■ **Data entries**:
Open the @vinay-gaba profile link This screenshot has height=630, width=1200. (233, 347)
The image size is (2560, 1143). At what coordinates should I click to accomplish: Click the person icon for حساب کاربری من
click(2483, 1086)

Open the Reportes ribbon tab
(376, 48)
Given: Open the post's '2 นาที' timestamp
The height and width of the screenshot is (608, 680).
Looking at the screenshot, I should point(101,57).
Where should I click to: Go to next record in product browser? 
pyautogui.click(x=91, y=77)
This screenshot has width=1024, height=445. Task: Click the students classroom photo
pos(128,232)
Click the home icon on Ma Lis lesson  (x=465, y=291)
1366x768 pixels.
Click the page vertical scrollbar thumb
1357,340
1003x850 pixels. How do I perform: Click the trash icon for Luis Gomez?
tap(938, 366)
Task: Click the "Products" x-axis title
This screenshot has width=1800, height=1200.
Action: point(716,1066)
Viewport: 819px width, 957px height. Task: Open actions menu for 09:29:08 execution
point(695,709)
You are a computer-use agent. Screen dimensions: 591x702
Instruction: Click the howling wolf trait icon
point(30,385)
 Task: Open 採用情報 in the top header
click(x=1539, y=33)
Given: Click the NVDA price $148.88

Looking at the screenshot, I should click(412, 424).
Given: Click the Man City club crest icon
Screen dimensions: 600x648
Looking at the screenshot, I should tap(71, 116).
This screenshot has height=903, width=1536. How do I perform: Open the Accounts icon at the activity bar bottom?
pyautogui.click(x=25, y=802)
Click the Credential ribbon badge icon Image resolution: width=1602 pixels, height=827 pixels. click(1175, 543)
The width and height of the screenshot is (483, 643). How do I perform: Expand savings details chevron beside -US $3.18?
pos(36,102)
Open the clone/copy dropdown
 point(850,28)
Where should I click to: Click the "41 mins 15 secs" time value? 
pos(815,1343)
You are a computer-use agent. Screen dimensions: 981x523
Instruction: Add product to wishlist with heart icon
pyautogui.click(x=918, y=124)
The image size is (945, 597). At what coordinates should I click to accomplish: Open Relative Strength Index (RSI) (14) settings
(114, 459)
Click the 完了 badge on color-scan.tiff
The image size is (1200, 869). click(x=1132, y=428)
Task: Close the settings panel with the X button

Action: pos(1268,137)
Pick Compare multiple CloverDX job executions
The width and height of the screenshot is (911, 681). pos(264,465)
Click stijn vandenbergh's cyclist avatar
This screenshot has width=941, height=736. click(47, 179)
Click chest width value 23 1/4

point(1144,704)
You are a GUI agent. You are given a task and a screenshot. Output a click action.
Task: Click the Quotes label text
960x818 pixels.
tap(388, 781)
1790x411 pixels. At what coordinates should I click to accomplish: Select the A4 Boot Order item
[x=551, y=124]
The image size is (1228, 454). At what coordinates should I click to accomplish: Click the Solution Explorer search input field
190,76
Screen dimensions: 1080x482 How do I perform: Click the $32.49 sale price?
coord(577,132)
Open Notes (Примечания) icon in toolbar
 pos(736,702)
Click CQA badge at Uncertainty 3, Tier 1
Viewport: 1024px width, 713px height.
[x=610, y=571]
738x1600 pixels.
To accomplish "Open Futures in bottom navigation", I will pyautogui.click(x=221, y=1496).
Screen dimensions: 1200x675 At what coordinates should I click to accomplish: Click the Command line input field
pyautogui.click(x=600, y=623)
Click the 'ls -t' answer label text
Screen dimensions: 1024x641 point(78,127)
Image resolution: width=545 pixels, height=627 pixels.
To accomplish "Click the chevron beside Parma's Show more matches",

■ **Task statement**:
Retype, exactly and in full, the lines above from the one containing "Click the home" through the one containing "Task: Click the Quotes label text".

■ **Task output**:
Click the home icon on Ma Lis lesson  (x=465, y=291)
1366x768 pixels.
Click the page vertical scrollbar thumb
1357,340
1003x850 pixels. How do I perform: Click the trash icon for Luis Gomez?
tap(938, 366)
Task: Click the "Products" x-axis title
This screenshot has width=1800, height=1200.
Action: point(716,1066)
Viewport: 819px width, 957px height. Task: Open actions menu for 09:29:08 execution
point(695,709)
You are a computer-use agent. Screen dimensions: 591x702
Instruction: Click the howling wolf trait icon
point(30,385)
 Task: Open 採用情報 in the top header
click(x=1539, y=33)
Given: Click the NVDA price $148.88

Looking at the screenshot, I should click(412, 424).
Given: Click the Man City club crest icon
Screen dimensions: 600x648
Looking at the screenshot, I should tap(71, 116).
This screenshot has height=903, width=1536. How do I perform: Open the Accounts icon at the activity bar bottom?
pyautogui.click(x=25, y=802)
Click the Credential ribbon badge icon Image resolution: width=1602 pixels, height=827 pixels. click(1175, 543)
The width and height of the screenshot is (483, 643). How do I perform: Expand savings details chevron beside -US $3.18?
pos(36,102)
Open the clone/copy dropdown
 point(850,28)
Where should I click to: Click the "41 mins 15 secs" time value? 
pos(815,1343)
You are a computer-use agent. Screen dimensions: 981x523
Instruction: Add product to wishlist with heart icon
pyautogui.click(x=918, y=124)
The image size is (945, 597). At what coordinates should I click to accomplish: Open Relative Strength Index (RSI) (14) settings
(114, 459)
Click the 完了 badge on color-scan.tiff
The image size is (1200, 869). click(x=1132, y=428)
Task: Close the settings panel with the X button

Action: pos(1268,137)
Pick Compare multiple CloverDX job executions
The width and height of the screenshot is (911, 681). pos(264,465)
Click stijn vandenbergh's cyclist avatar
This screenshot has width=941, height=736. click(47, 179)
Click chest width value 23 1/4

point(1144,704)
You are a GUI agent. You are given a task and a screenshot. Output a click action.
Task: Click the Quotes label text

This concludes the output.